The Swiss insurer said the acquired operations complement its existing businesses in Argentina and add additional distribution and product capabilities; particularly among small and medium sized commercial customers.
Zurich expects to achieve an overall return on investment comfortably in excess of the group’s indicated hurdle rate of 10% within the first full-year post-completion of the transaction.
Preferred insurer
Claudia Dill, Zurich’s chief executive for Latin America, said: “This transaction positions us as the leading insurer in Argentina, a market that is demonstrating strong growth, a stable economy and a positive environment for insurance.
“It deepens our capabilities in the retail and commercial businesses and supports our strategy to become the preferred retail and commercial insurer in the region, protecting our customers and helping them to reach their full potential.”
M&A activity
In the past year, Zurich has undergone substantial change in its operations, which has seen the company sell and buy operations across the globe.
In January 2018, Zurich Life Singapore was sold to recently launched local insurer Singapore Life. The portfolio had been in run-off since December 2015, when the firm closed to new business in the city-state.
The previous month, Zurich acquired 100% of ANZ Bank’s Australian life insurance business, OnePath.

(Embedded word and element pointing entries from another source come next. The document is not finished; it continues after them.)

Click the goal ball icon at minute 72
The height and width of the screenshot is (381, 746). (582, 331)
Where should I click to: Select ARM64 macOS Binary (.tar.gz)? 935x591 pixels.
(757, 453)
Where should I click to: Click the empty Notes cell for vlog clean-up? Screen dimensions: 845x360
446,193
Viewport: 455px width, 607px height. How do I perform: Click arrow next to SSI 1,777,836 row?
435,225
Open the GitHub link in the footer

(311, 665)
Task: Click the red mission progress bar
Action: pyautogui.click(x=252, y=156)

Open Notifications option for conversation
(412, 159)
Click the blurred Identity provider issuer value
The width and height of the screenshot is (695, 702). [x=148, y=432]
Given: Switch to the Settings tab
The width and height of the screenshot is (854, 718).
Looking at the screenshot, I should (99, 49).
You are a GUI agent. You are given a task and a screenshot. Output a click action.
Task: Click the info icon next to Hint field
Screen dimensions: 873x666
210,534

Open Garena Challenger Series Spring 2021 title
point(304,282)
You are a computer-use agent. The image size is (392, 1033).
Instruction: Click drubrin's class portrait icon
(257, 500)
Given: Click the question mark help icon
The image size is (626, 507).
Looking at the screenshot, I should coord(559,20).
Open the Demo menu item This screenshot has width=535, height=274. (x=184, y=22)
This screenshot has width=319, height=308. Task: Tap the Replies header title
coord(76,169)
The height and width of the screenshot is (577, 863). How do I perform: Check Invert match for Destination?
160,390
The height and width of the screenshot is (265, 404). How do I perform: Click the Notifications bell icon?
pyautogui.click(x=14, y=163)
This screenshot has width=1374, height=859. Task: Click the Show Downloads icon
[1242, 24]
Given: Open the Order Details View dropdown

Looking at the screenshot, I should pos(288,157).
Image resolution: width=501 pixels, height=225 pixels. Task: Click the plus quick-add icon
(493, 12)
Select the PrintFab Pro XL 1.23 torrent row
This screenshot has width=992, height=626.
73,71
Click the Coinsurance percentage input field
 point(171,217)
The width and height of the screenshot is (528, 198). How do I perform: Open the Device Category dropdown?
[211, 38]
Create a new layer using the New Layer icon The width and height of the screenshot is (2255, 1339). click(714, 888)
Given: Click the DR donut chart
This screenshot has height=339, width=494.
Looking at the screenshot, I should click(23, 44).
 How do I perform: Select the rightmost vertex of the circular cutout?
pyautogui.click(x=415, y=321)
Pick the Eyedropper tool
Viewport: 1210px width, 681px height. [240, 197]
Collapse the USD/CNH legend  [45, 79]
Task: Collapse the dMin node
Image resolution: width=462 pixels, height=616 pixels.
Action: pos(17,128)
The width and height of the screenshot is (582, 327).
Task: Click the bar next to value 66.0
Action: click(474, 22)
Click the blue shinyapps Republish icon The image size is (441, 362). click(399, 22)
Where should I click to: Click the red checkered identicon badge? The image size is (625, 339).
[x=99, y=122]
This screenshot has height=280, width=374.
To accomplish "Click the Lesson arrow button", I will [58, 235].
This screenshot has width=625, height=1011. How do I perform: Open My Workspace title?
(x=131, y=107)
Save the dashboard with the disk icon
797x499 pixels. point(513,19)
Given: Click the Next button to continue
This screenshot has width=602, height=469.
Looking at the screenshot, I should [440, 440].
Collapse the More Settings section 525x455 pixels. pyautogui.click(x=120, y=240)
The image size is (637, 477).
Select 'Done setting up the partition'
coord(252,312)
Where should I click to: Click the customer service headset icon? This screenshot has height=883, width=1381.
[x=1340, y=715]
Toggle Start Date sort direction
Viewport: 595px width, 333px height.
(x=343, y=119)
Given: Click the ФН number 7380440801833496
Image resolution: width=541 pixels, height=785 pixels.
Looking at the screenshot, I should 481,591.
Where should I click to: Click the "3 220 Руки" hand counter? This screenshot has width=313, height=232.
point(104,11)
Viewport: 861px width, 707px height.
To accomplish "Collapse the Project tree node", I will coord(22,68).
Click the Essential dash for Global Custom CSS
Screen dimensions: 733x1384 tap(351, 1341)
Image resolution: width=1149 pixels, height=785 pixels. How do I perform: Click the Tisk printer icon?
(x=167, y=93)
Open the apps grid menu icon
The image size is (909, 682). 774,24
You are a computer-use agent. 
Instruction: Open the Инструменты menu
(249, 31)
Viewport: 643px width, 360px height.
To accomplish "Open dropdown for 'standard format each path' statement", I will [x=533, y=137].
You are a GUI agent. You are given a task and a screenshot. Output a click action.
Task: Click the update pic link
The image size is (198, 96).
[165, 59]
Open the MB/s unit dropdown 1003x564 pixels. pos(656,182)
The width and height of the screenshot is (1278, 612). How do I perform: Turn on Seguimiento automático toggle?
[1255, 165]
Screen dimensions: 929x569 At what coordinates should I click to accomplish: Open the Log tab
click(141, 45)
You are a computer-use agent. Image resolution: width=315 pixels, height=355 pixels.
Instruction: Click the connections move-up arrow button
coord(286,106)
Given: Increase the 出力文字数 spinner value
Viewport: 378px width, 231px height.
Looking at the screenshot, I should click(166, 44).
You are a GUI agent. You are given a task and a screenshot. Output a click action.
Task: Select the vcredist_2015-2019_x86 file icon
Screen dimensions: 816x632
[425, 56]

In June 2017, Zurich Insurance Middle East was sold to Cigna. The sale of the general insurance unit, which was closed to new business in November 2015, prompted reports that Zurich was pulling out of the region.
The insurer later reaffirmed its commitment to providing life and commercial insurance products in the Middle East.
Zurich’s financial results, released on 8 February, outlined the company’s M&A activity during 2017.
In addition to the announcements above, the results stated that Zurich underpinned its position as one of the top-three global providers of travel services with the acquisitions of Cover-More Group and Halo Insurance.
Building on these positions, Zurich said it has begun offering travel insurance to customers of airline easyJet and in December acquired a majority stake in FitSense, an analytics company that uses data from mobile applications and online devices to provide customised insurance products.
The group also strengthened its proposition to drivers and the automobile industry with the acquisition in December 2017 of Bright Box HK, a provider of telematics solutions linking drivers, dealers and manufacturers.